While on the same food delivery mission that May, he met a woman in Ishinomaki that had been denied food and shelter, stating she felt thrown away as a Japanese citizen, which led him to further investigate and document the events.

Noland went back to Tokyo, where he interviewed Tokyo Electric Power Company in an effort to gain a better understanding of the impact of the disaster. Unsatisfied with the little amount of information, he went on to interview more residents who shared the same frustration.

In June Noland returned to the Tōhoku region to volunteer and see how the people, communities, officials and cities were coping with the rebuilding efforts and radiation. He spent the entire summer visiting the largely hit communities of Miyako, Kamaishi, back to Ōfunato, Rikuzentakata, Kesennuma, Minami Sanriku and Ishinomaki, which led him to further investigate and document the events.

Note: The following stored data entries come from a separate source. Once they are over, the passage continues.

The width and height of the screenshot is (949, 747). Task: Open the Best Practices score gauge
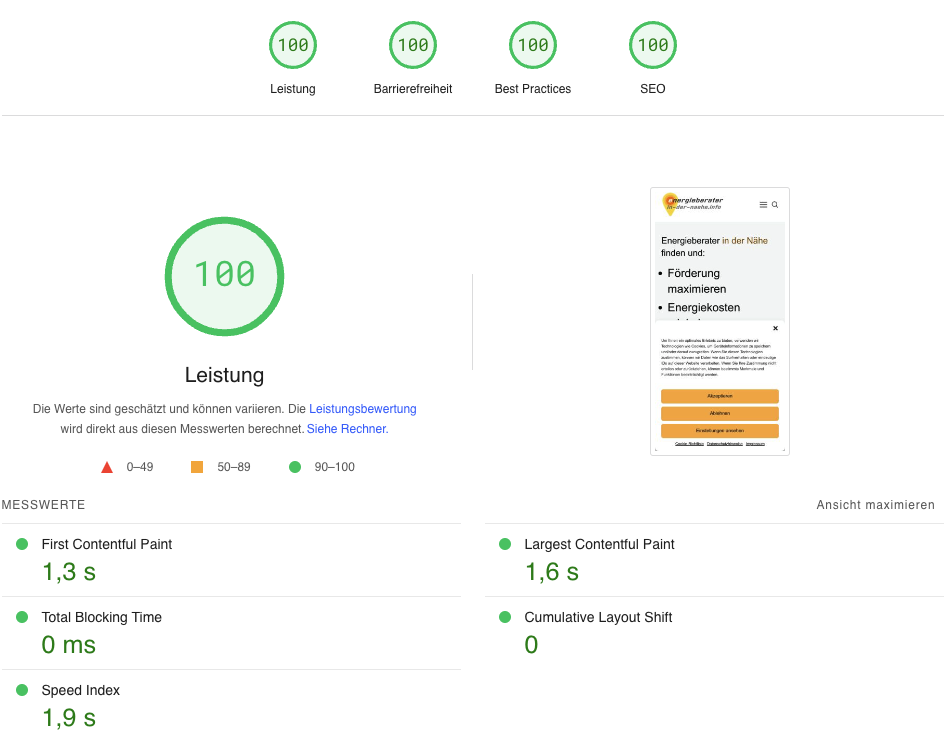pos(533,46)
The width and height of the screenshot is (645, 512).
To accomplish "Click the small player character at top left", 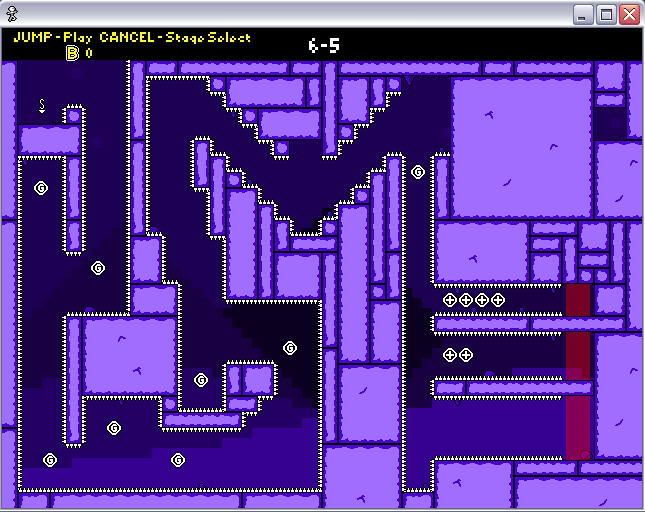I will [42, 106].
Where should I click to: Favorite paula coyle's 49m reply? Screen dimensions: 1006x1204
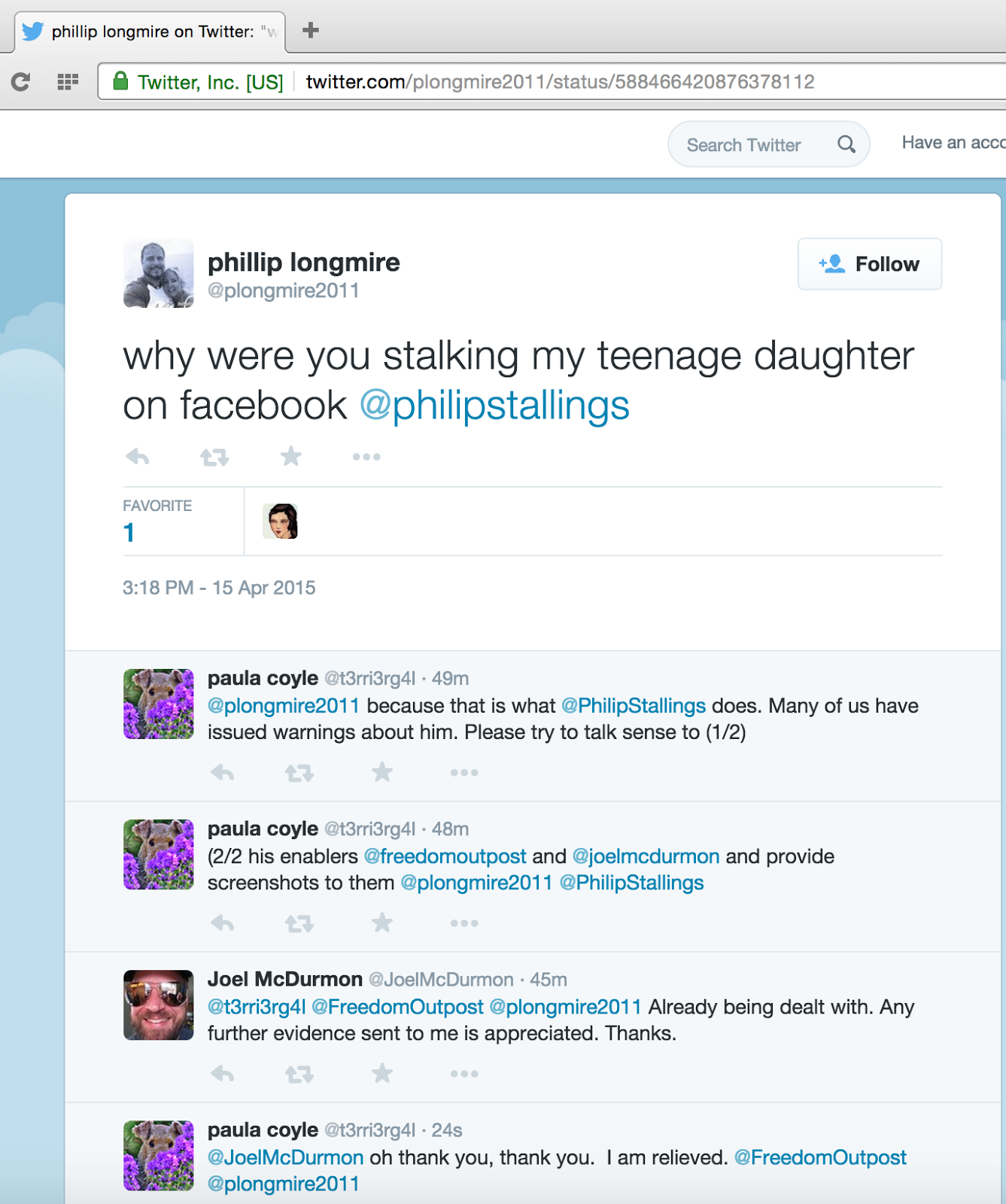pyautogui.click(x=382, y=772)
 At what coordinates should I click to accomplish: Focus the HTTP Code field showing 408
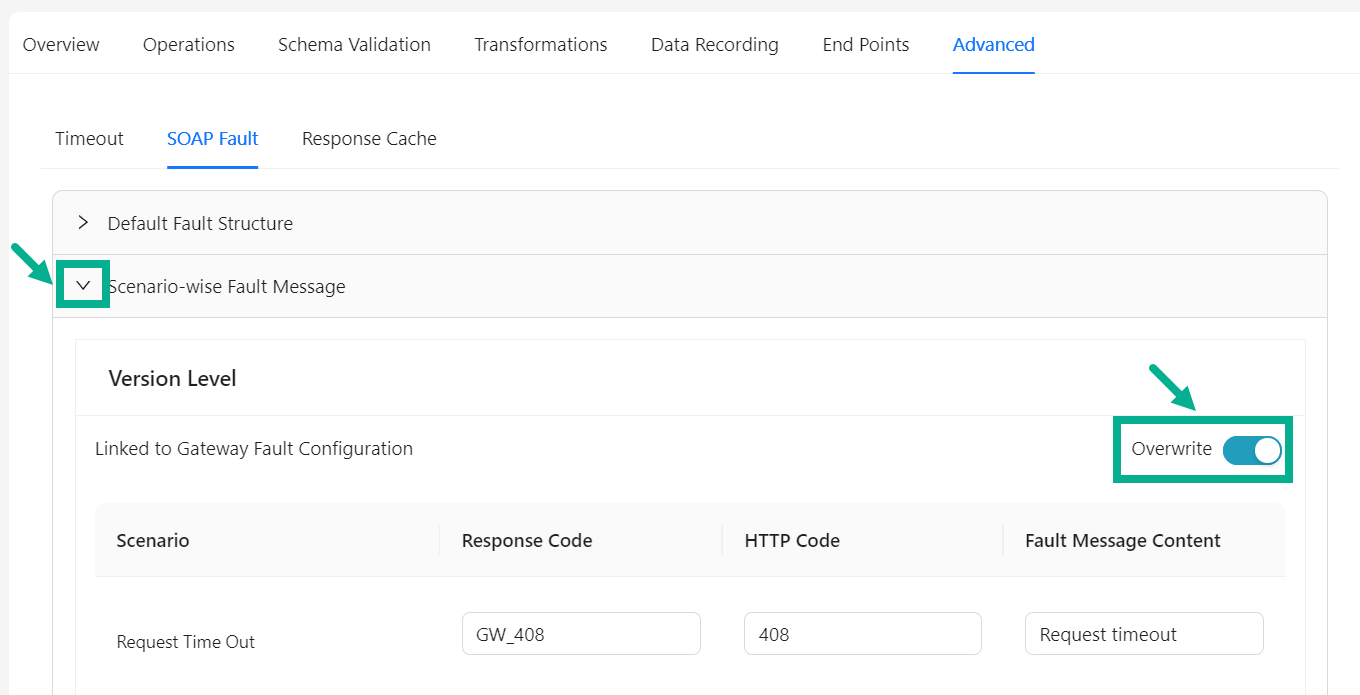[x=862, y=634]
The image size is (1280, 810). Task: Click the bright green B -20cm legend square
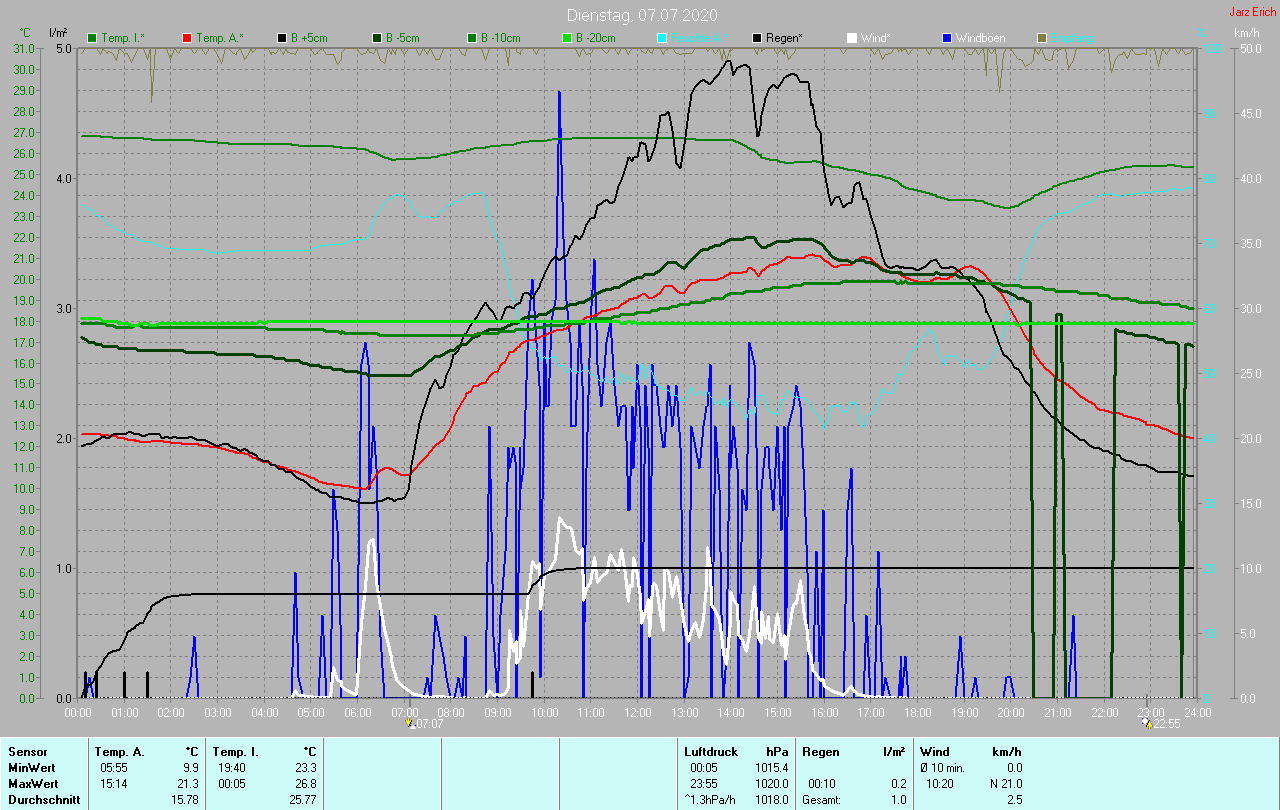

By August Noland saw another distress call from Minamisōma again on YouTube, this time from a city councilman. Noland contacted the councilman through the volunteer network and arranged a meeting after checking on citizens affected by high levels of radiation in Fukushima city and Kōriyama. It was Noland's conclusion that despite everything, he felt the media had most importantly ignored the children's safety due to radioactive contamination and further awareness of the Fukushima Daiichi nuclear disaster.

Making appearances in the film are Helen Caldicott, founder of PSR; professor Cham Dallas, a disaster management specialist; Kimiaki Toda, Mayor of Ofunato; Tokyo Electric Power Company, owner and operator of Fukushima Daiichi Nuclear Power Plant; Katsunobu Sakurai, Mayor of Minamisōma and Kouichi Oyama, City Councilman of Minamisōma.

== Production ==
3.11: Surviving Japan was conceived, directed, filmed and narrated by Christopher Noland. The executive producer was Simon Hilton; producers were Q'orianka Kilcher, Dave Parrish and Noland; the cinematographer was Noland; editing was done by Noland, MB X. McClain and Andrea Hale; the sound editor and mixer was Scott Delaney; "Kurushi" by Yoko Ono contributed to the soundtrack.

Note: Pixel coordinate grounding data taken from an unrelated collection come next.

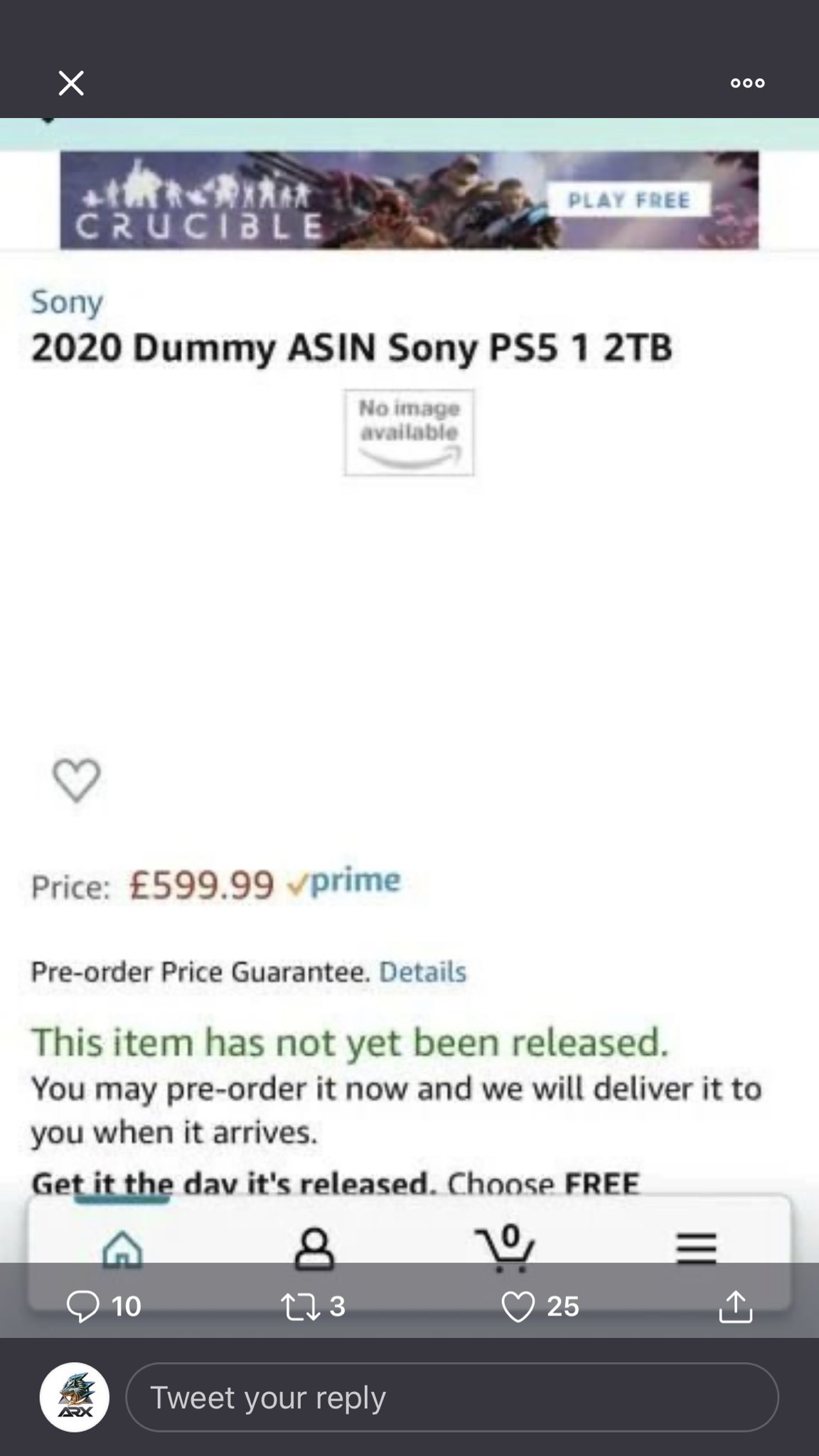This screenshot has height=1456, width=819.
Task: Like the tweet with the heart icon
Action: pos(518,1306)
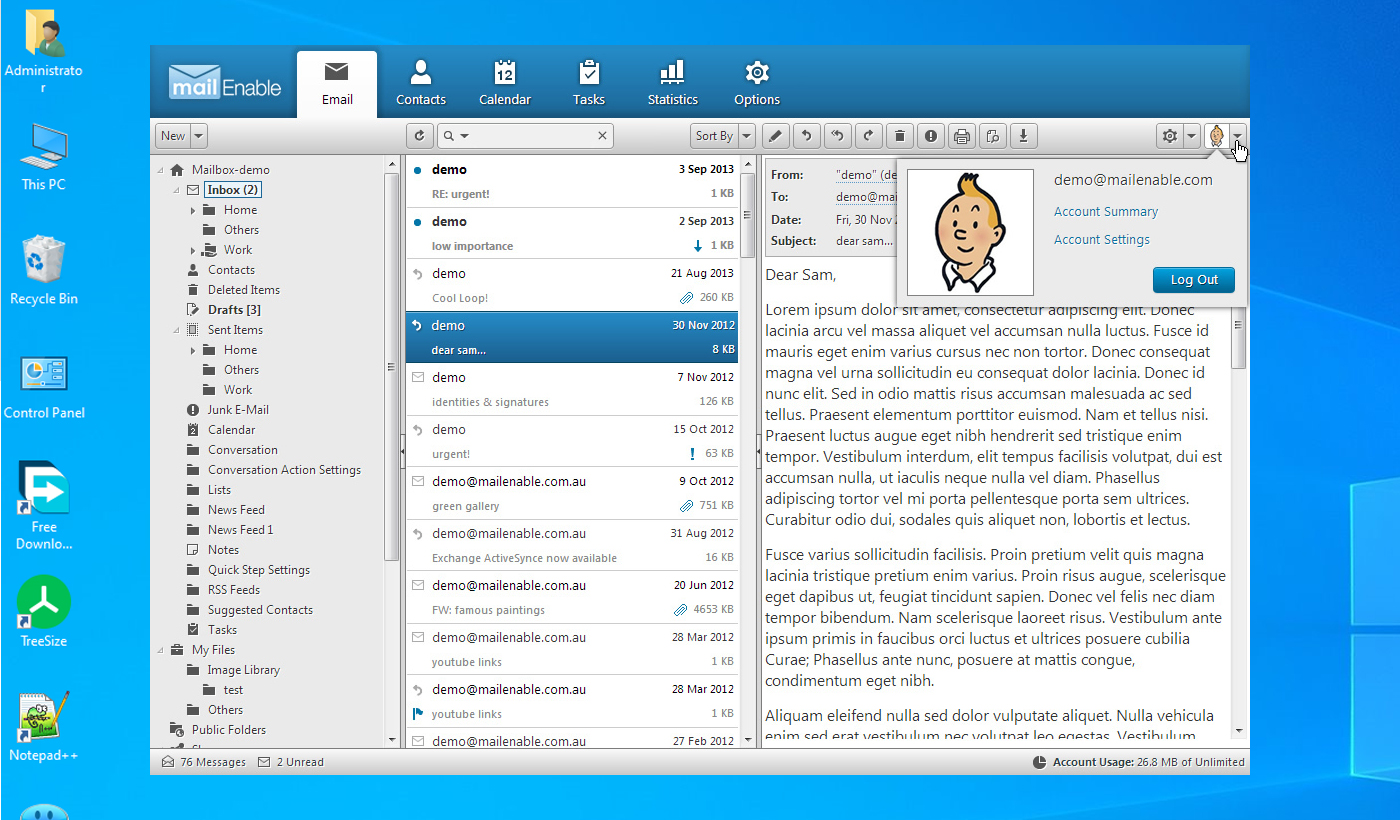Image resolution: width=1400 pixels, height=820 pixels.
Task: Select the Junk E-Mail folder
Action: [x=238, y=410]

The documentary was made in exactly one year. Noland began the project as a one-man crew until September when he was joined by MB X. McClain to edit over 100 hours of footage down to 180 minutes until Noland moved back to the United States in late November to finish post-production with editor Andrea Hale. Noland credits the moral support of Yoko Ono, Simon Hilton, and Imaginepeace.com for their undying support during his one-man production.

3.11: Surviving Japan had its first pre-screening at Simon Fraser University on March 10, 2012 for the one-year anniversary of the disaster. The film was Officially released on March 11, 2013 and Premiered at Laemmle Noho 7 Theatre North Hollywood, CA with coverage by NHK World and AMC Theatres in San Diego, San Francisco and New York City. The film Premiered in Osaka, Japan at Cinema 7 in 2014.

==Reception==
3.11 Surviving Japan was immediately picked up by Yoko Ono's Imagine Peace Website, won the Indiewire project of the week, and Noland won the YouTube Nextup Contest in 2011 using clips from the film. CBC Radio's The Current CBC Television interviewed Yumie Keller, an evacuee from Minamisōma who appeared in the film.

The film received considerable press coverage from Vancouver, Canada and Noland's birthplace in Washington state. Noland was interviewed on television by NBC King5 Seattle, NHK World News, and RT News. NHK did a feature segment which appeared on the Japanese 11'oclock News on the 2nd Anniversary of the Tohoku Earthquake and Tsunami. The Premiere was in the LAWeekly and was promoted by Yoko Ono, Q'orianka Kilcher and Jared Leto for the Los Angeles Premiere.

The film is also available in the Yamagata International Documentary Film Festival archive as an educational and historical documentary.